Sorption of BB41 dye molecules using chitosan based particles from aqueous solutions: A kinetic and thermodynamic evaluation


Demirtas H., Tasar S., Kaya F., Ozer A.

JOURNAL OF ENVIRONMENTAL CHEMICAL ENGINEERING, vol.10, no.4, 2022 (SCI-Expanded) identifier identifier

  • Publication Type: Article / Article
  • Volume: 10 Issue: 4
  • Publication Date: 2022
  • Doi Number: 10.1016/j.jece.2022.108062
  • Journal Name: JOURNAL OF ENVIRONMENTAL CHEMICAL ENGINEERING
  • Journal Indexes: Science Citation Index Expanded (SCI-EXPANDED), Scopus, CAB Abstracts, Chemical Abstracts Core, Compendex, INSPEC, Veterinary Science Database
  • Keywords: Chitosan, Polymeric particle, Sorption, Basic blue 41, Kinetic and thermodynamic evaluation, BASIC BLUE 41, CROSS-LINKED CHITOSAN, REACTIVE BLACK 5, METHYLENE-BLUE, FLY-ASH, ADSORPTION, REMOVAL, EQUILIBRIUM, MICROSPHERES, EFFICIENCY
  • Middle East Technical University Affiliated: No

Abstract

In this study, starting from chitosan is a hydrophilic polymer with positively charged, it was aimed to produce chitosan-based particles and to be evaluated as a sorbent.
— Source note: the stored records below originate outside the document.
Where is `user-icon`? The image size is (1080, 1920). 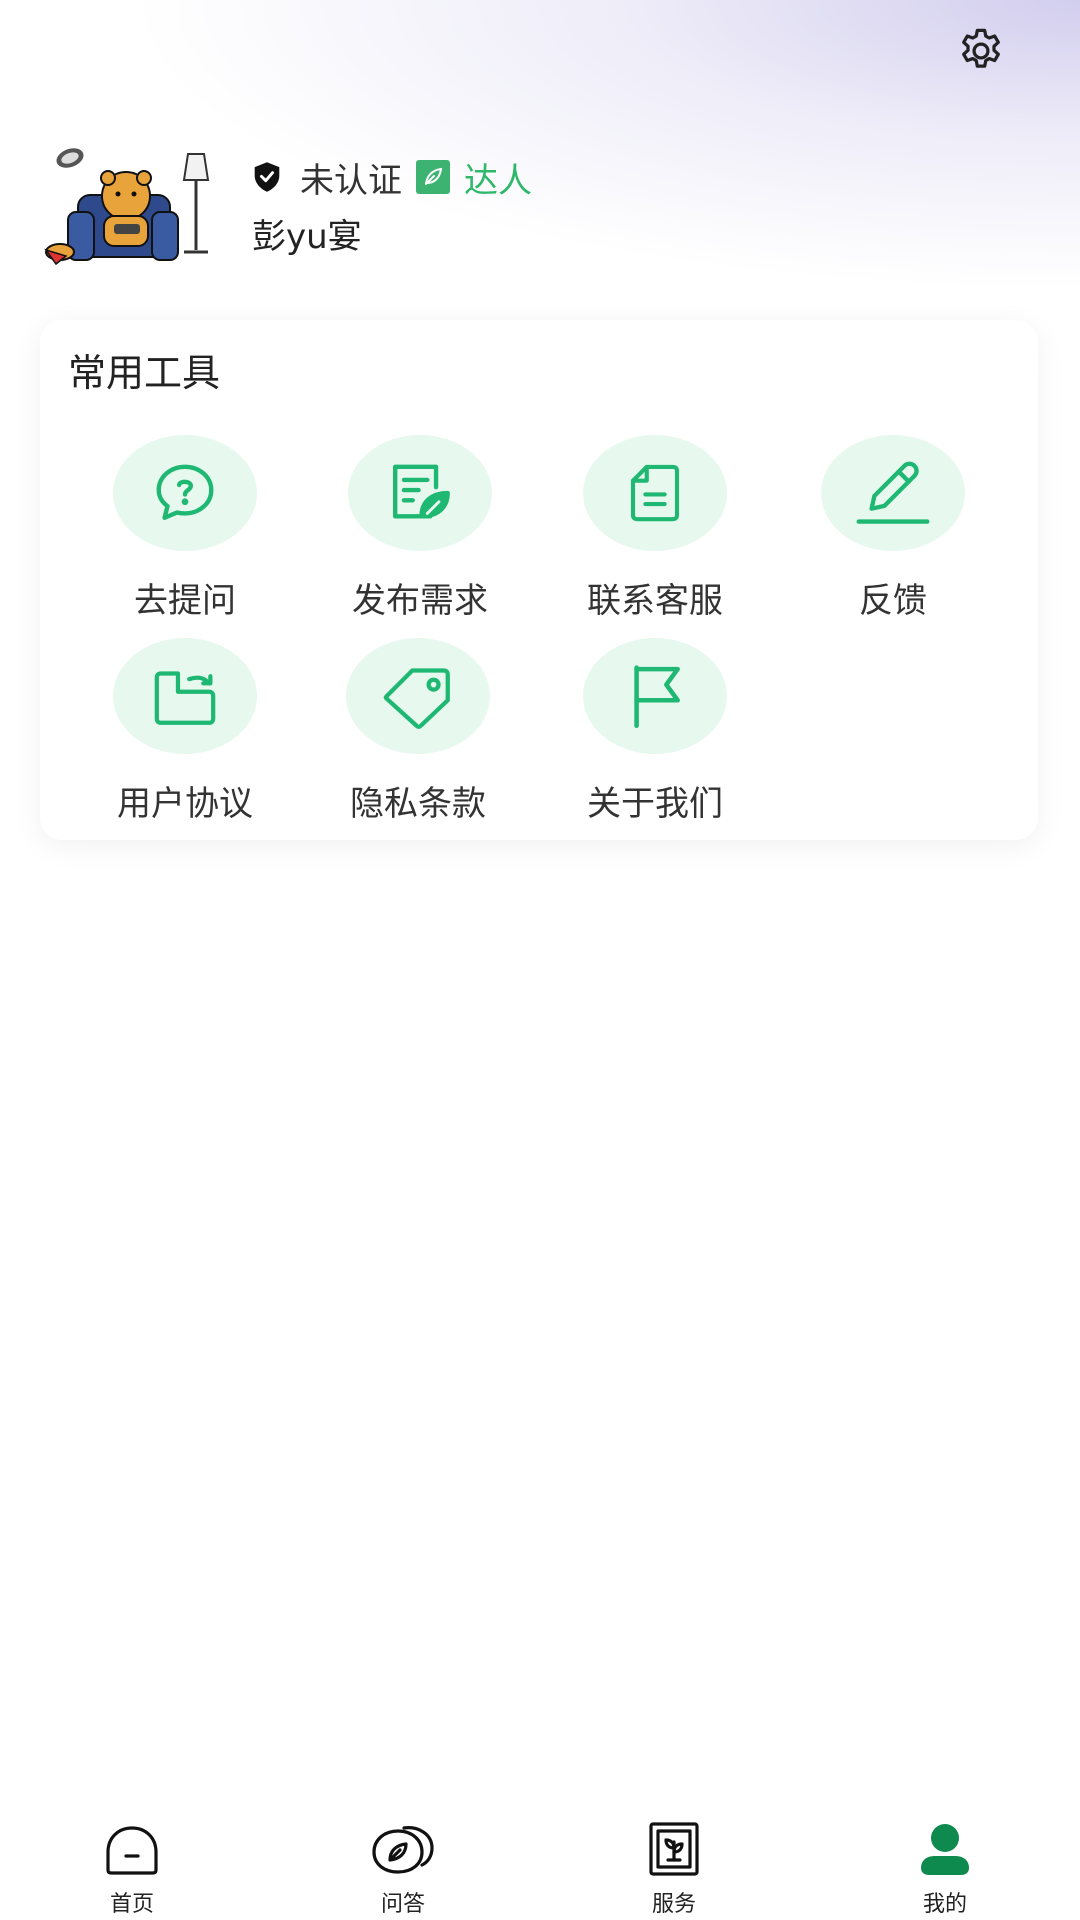
user-icon is located at coordinates (945, 1850).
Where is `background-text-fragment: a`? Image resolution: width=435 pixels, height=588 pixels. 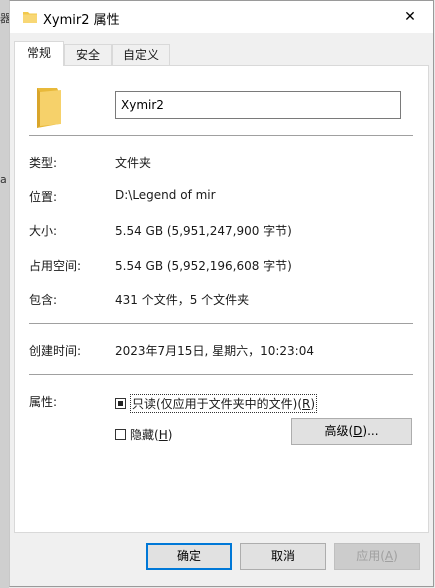 background-text-fragment: a is located at coordinates (4, 180).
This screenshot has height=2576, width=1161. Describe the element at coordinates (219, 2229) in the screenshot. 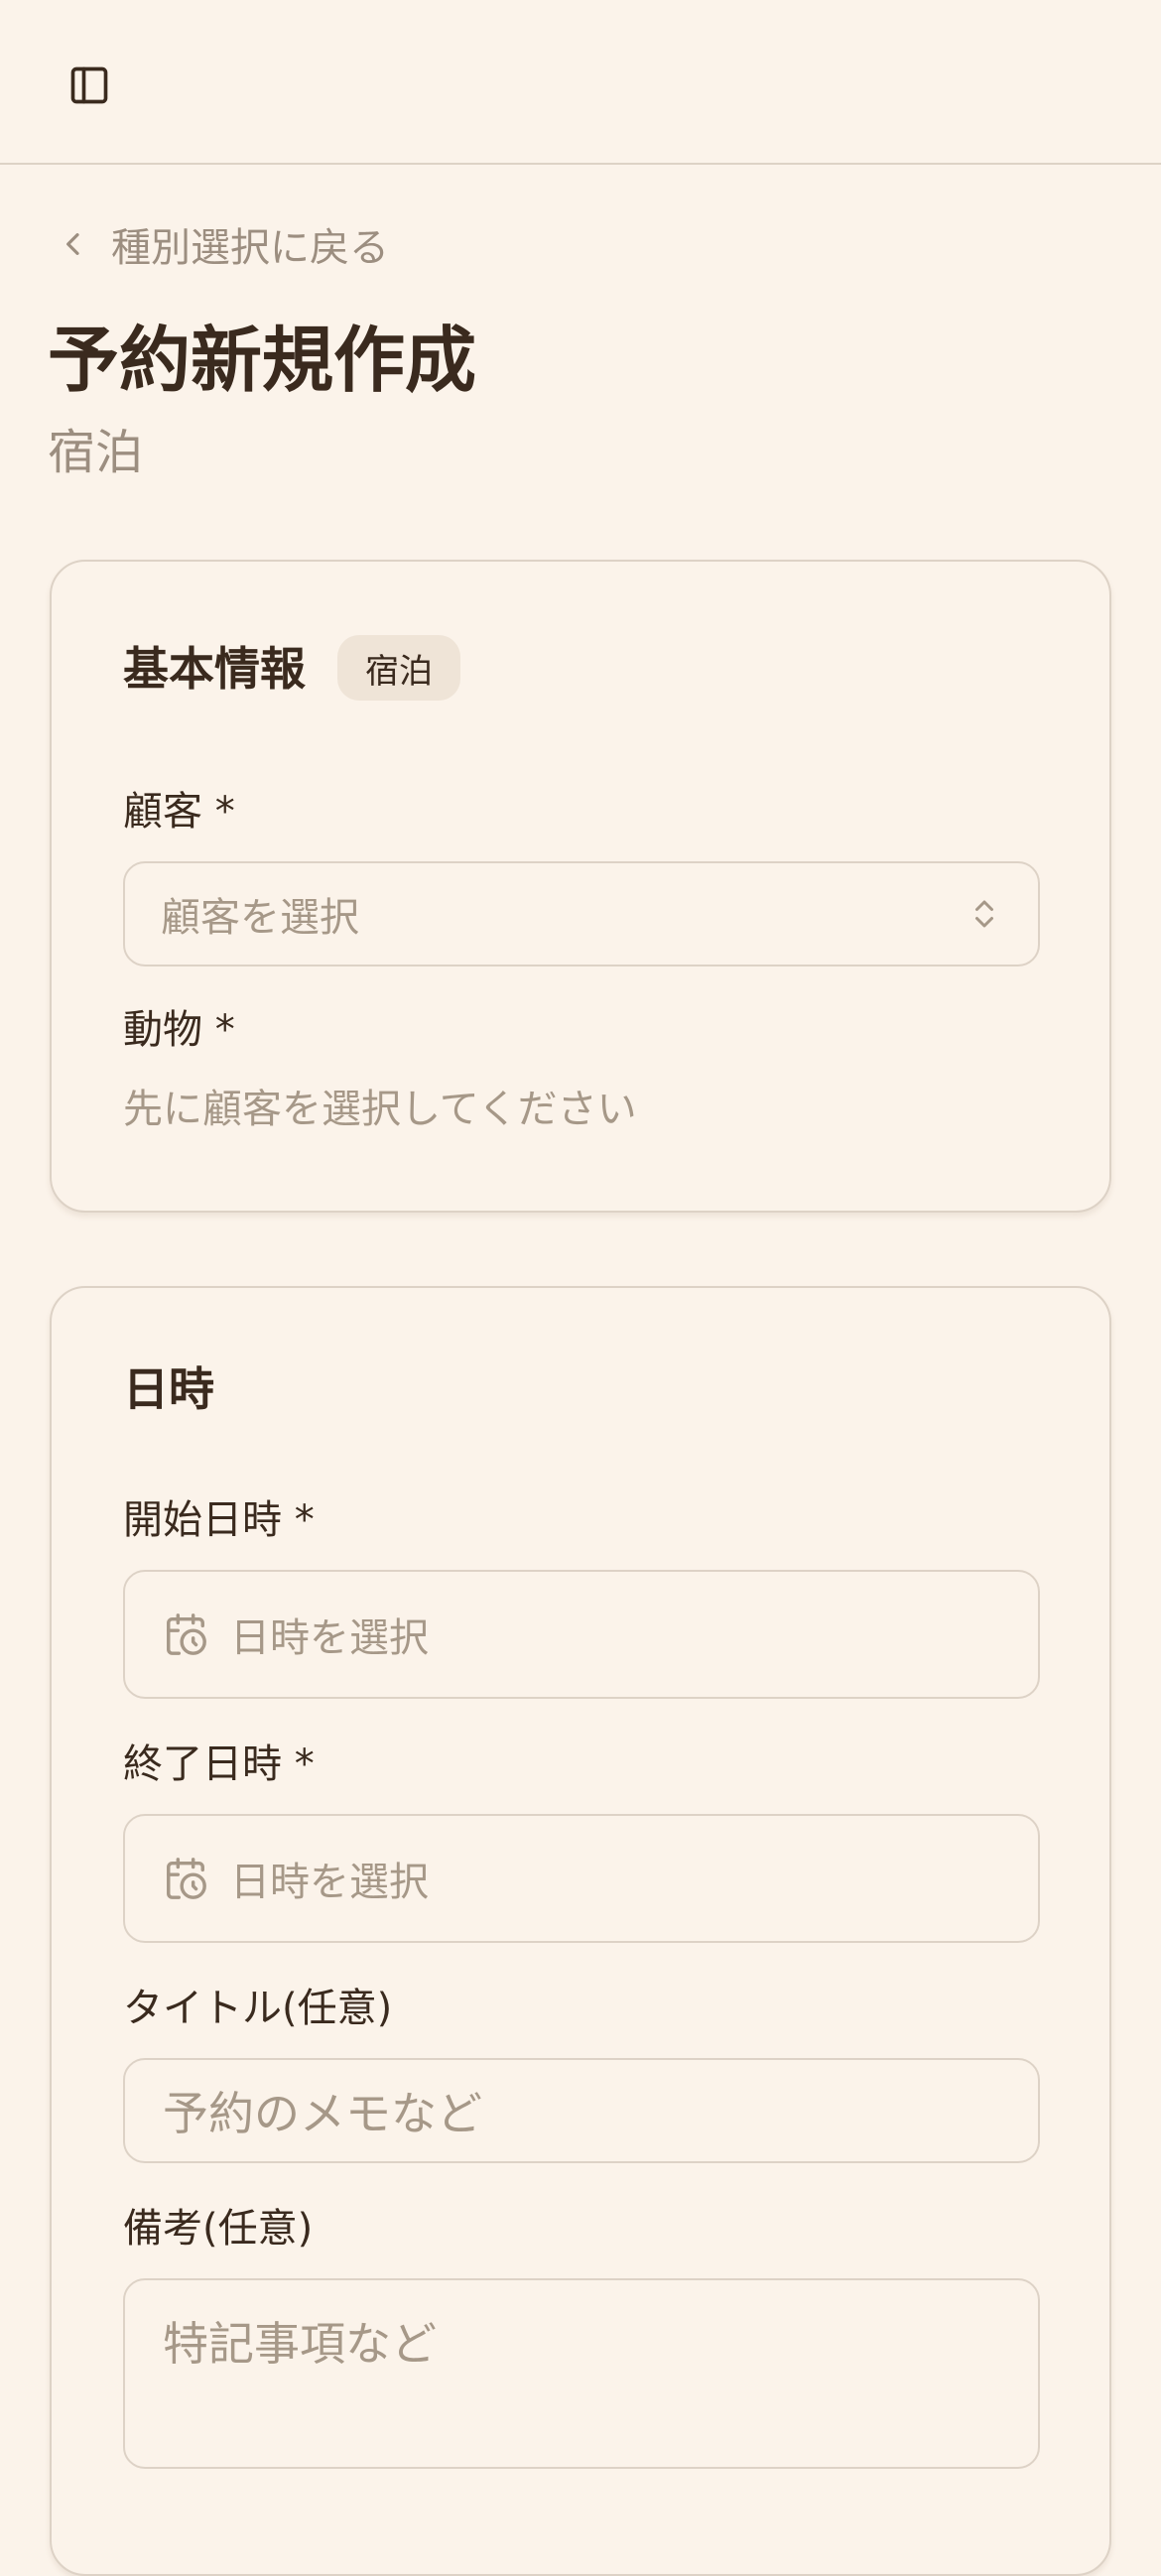

I see `notes-label: 備考(任意)` at that location.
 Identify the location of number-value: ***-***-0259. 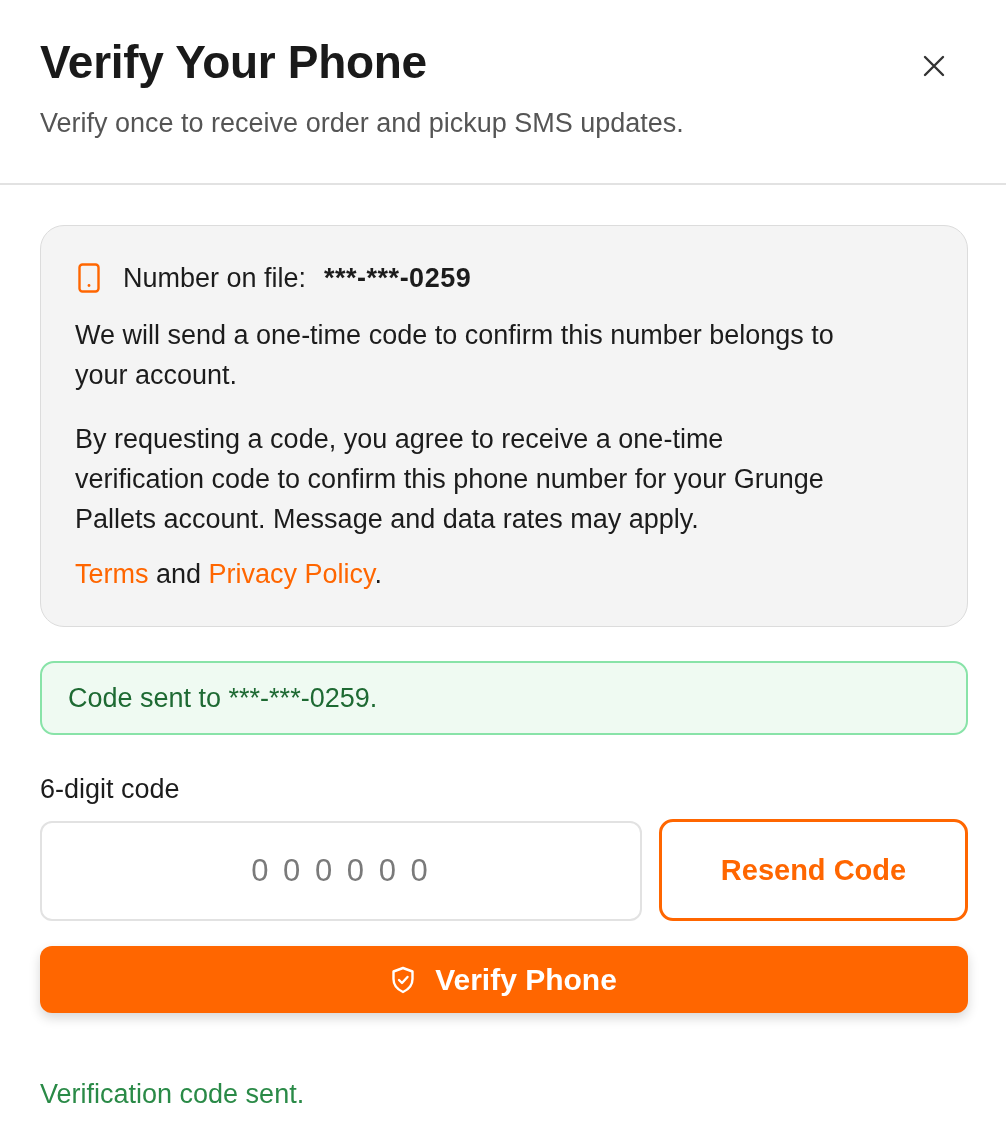
(398, 278).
Chitosan-based polymeric particles production was carried out by the precipitation-collection method from chitosan. Chitosan and chitosan-based sorbent were characterized. For this purpose, SEM and FTIR analyzes were used. Sorption activities of the chitosan-based polymeric particles were investigated for basic dye (basic blue 41, BB41). The effect of various sorption parameters (temperature, initial pH value, chitosan amount, initial dye concentration, contact time, etc.) on the sorption efficiency of BB41 dye molecules was investigated. The optimum sorption conditions were determined. The optimum temperature of solution, initial pH value, chitosan amount, contact time and initial BB41 dye concentration were determined as 25 degrees C, 10.5 +/- 0.02, 1 g/L, 240 min and 50 ppm, respectively. Sorption capacities at 25, 35, 45, and 55 celcius were determined as 1.710, 1.410, 1.360, and 1.200 mg/g, respectively. In addition, the sorption yields were determined as 85.00%, 73.21%, 67.86%, and 60.00%, respectively. Experimental results were evaluated by applying Langmuir, Freundlich, Temkin, and Dubinin-Radushkevich's (DR) isotherm models. It was determined that the obtained data fit well with the Langmuir isotherm model. The maximum sorption capacity (qmax) was calculated to be 1.920 mg/g. To calculate kinetic parameters, pseudofirst-order, pseudo-second-order, Elovich, and intraparticle diffusion kinetic model equations were used in the study. It was determined that the pseudo-second-order model was better suited to explain the experimental data. Using the pseudo-second-order kinetic model equation, the maximum sorption capacities (qc,h) for 25, 35, 45, and 55 degrees C were calculated to be 1.720, 1.490, 1.380, and 1.240 mg/g, respectively. It was determined that the desorption activities of chitosan particles were over 99.5%. The chitosan particles retained their physical stability under the specified desorption conditions. It was decided that it was a suitable sorbent for reuse.